MAKING UP FOR LOST TIME

When I began writing about the Ford statue, several people told me they thought it was an honor way overdue. Some speculated it didn’t come sooner because Ford left town for Hollywood a long time ago in 1914, and later generations of Portland folks might not have known about him.

“When I came here three or four years ago to begin my book (on Ford), I was amazed to find one of the immortals of cinema had nothing to mark his hometown,” Scott Eyman, author of “Print the Legend: The Life and Times of John Ford,” said at the statue dedication ceremony. “But I figured sooner or later this sad state of affairs would be corrected.”

When the statue was finally dedicated, organizers of the event left no doubt they felt Ford was worth honoring. Even though the act was a long time coming.

The government of Ireland sent Sile de Valera, minister of arts and heritage, to talk about the impact that Ford’s Irish-themed films have had, including “The Quiet Man” and “The Informer.”  Chief Jefferson Begay of the Navajo Nation spoke of Ford’s impact on the Navajo reservation in Arizona and Utah, where Ford hired many Navajos to work in his westerns. Secretary of the Navy John Dalton talked of Ford’s service to his country as head of all naval photography during World War II and the fact that he was wounded while filming “The Battle of Midway.” Several actors from Ford’s films were there too, including Harry Carey Jr. and Patrick Wayne, John Wayne’s son.

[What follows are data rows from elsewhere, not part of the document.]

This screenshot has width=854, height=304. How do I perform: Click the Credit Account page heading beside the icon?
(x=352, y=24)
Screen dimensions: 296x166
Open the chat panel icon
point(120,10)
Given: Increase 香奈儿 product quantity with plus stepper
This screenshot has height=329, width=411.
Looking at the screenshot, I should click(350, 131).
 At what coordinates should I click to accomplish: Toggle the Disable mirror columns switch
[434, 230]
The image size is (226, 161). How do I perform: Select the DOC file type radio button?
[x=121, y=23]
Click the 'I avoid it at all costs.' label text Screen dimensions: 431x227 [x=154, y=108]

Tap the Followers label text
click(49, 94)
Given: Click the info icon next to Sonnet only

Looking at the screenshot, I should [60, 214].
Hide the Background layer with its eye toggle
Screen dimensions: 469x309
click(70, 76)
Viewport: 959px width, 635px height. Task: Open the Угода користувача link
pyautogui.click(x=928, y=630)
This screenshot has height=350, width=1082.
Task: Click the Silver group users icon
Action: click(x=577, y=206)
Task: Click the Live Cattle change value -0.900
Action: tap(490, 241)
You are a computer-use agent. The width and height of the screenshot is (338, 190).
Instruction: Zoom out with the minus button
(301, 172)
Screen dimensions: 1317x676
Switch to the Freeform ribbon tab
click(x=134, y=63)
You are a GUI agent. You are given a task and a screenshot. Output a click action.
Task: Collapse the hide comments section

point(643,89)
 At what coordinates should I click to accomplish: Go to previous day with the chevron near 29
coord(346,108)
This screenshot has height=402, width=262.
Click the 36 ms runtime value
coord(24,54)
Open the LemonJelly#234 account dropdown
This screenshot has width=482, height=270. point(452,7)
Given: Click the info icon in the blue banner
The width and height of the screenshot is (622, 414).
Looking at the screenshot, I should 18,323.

The dedication capped a weeklong celebration of Ford in Portland, including a film festival in the Portland High School auditorium, which had just been renamed the John Ford Auditorium for the occasion. Events celebrating Ford in Maine have become more common in the last two decades. In 2019 the Maine Film Center in Waterville organized a statewide film festival called John Ford 125 Years.

Ford also got a pub named for him in the years after the statue was dedicated, Bull Feeney’s in the Old Port. Owner Doug Fuss had been a film studies major in college, so he knew Ford was from Portland. When he opened his restaurant and pub in 2002, he decided on the name Bull Feeney’s as a way of connecting to Portland’s Irish heritage. Fuss has information about Ford’s life, his barkeeper father and the statue on the Bull Feeney’s website.

“His story is worth telling,” said Fuss.